Michelle Perry, a spokesperson for the province’s Emergency Management Office (EMO), said the tourists will be offered the option of being evacuated by boat to nearby Bay St. Lawrence. Early Monday evening, Perry said she was still waiting to be briefed by EMO officials on the ground in Meat Cove but she expected the evacuation to begin later that evening or today.
Food was brought into the community for residents and any tourists who decide to stay, she said.
The last estimate Perry had was that between 25 and 35 residents and under 50 tourists were in the community when a wild weekend of heavy rain left a bridge on the only road impassable while also damaging other bridges, culverts and the road itself.
George Muise, an emergency management official on the ground in Meat Cove, thought most of the tourists were opting to be evacuated to a temporary center in Bay St. Lawrence and on from there when transportation can be arranged, although some have apparently decided to stay.
Local residents contacted Monday have all decided to stay put, he said.
Perry said emergency management officials are advising any residents who have a pre-existing medical condition to be evacuated as soon as possible and will have paramedics stationed in Meat Cove, as well as boats and, if necessary, a helicopter on hand to respond to medical emergencies.
Engineers working for the provincial Transportation and Infrastructure Renewal Department concluded Monday a temporary bridge will be required to restore access to Meat Cove, the installation of which is expected to take at least seven days.
The provincial department will have to restore access across where the Salmon River Bridge was damaged to allow heavy equipment to get at other damaged areas.
Local residents were still shaken Monday as they added up the damage caused by the weekend downpour.
Derrick MacLellan said some of the worst damage happened when a wall of water in Meat Cove Brook swept away everything in its path where it meets the beach, including a recently renovated bridge, boardwalk and sheds used by fishermen to store equipment and a boat hauling engine.
“We don’t have a beach left,” he said. “It’s totally gone.
“There’s no bridge, there’s no road.”
A concrete slipway slab is standing on end, he said.
He speculated that a wall of water at least 30 feet high swept along the Meat Cove Brook when fallen logs that had been acting as a kind of dam upstream suddenly gave way.
Two German tourists in a van on the beach scrambled for their lives when the wall of water hit, he said.
The van was washed out into the ocean.
Later, he encountered the two when they were yelling for help from the road.
MacLellan and other local residents were feeding people at the community center and he has also been helping the German visitors contact their consulate in Halifax to get some identifying documents and new passports.
“Our doors are open to whoever wishes to come in and there’s no charge for anything.
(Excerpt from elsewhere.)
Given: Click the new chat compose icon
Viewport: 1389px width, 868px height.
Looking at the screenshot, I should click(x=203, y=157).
We just want everybody to be well and safe.”
He hoped federal and provincial government officials would declare Meat Cove a disaster area.
“I mean you have to see to believe the damage that is in this community.”
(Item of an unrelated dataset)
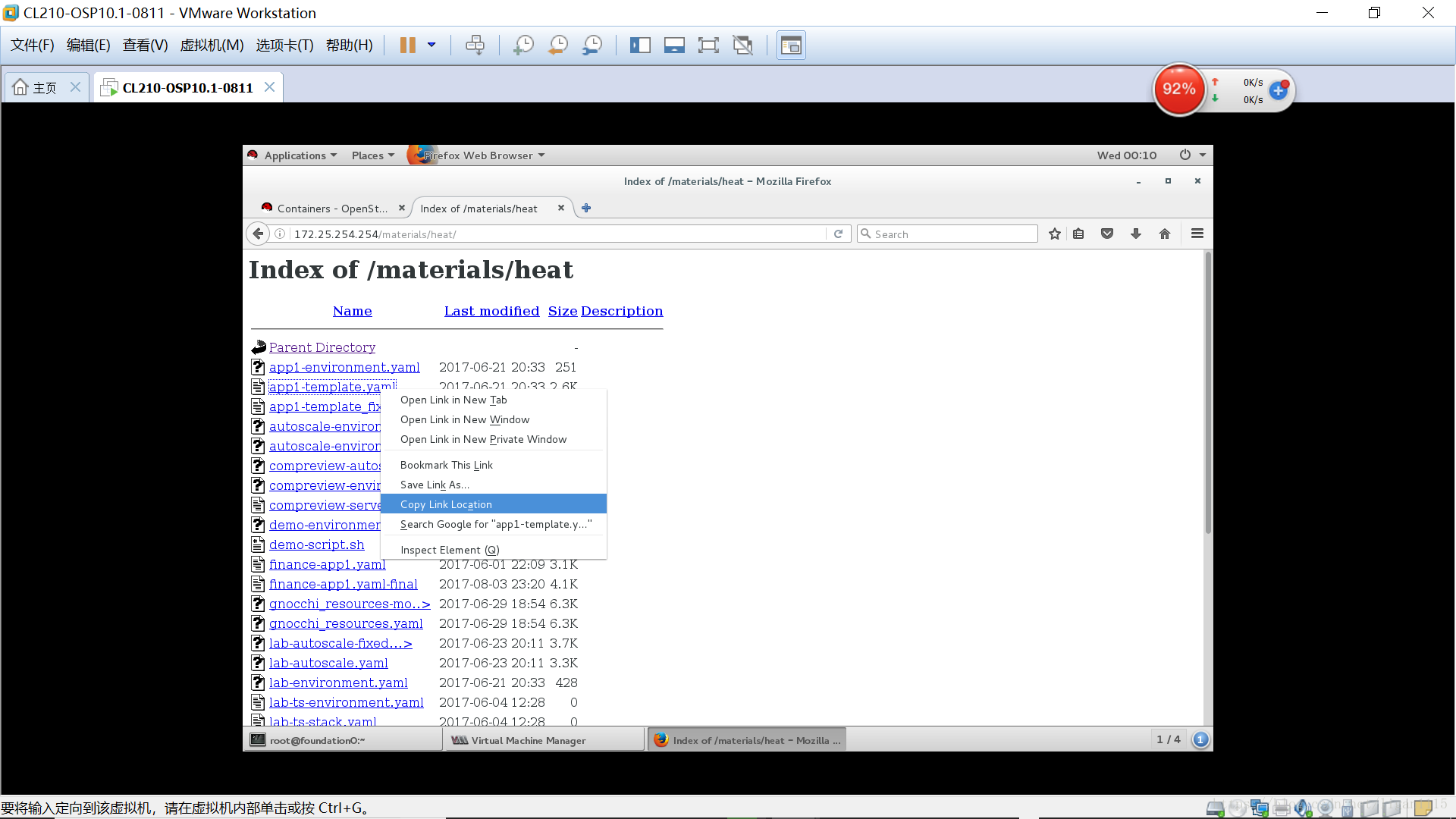The height and width of the screenshot is (819, 1456).
Task: Select Copy Link Location in context menu
Action: tap(446, 504)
Kenneth MacLellan, owner of the Meat Cove Campground and Meat Cove Chowder Hut, was frustrated early Monday morning by a lack of information being made available for the staff and 21 campers at the site.
“The tourists want to know what’s taking so long. You want to know they want to get out of here.”
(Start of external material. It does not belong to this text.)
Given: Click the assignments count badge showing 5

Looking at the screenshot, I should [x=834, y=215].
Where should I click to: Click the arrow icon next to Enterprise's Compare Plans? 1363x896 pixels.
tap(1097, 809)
The tourist operator was feeding the visitors for free and not charging fees to stay in the campgrounds.
Perry said officials met with the campers later Monday.
“I don’t think we were slow,” she said. “I think (Sunday) was an evolving situation. It’s a remote location which even local emergency managers had to travel to. And there was information being given to the campers reported to us by local community leaders who had gone to the campground (Sunday) to talk to the campers about what was going on.”
The campground owner also said the Salmon River Bridge on the road into Meat Cove was known to be unsafe. But Cathy MacIsaac, a spokesperson for the Transportation and Infrastructure Renewal Department, said the bridge was inspected and was in good condition.
Deputy Premier Frank Corbett was also in Meat Cove on Monday meeting with residents and campers and staff from the EMO, RCMP, Transportation and Infrastructure Renewal, Emergency Health Services and others who were also in the Meat Cove area to provide support services and co-ordinate repairs, according to a release.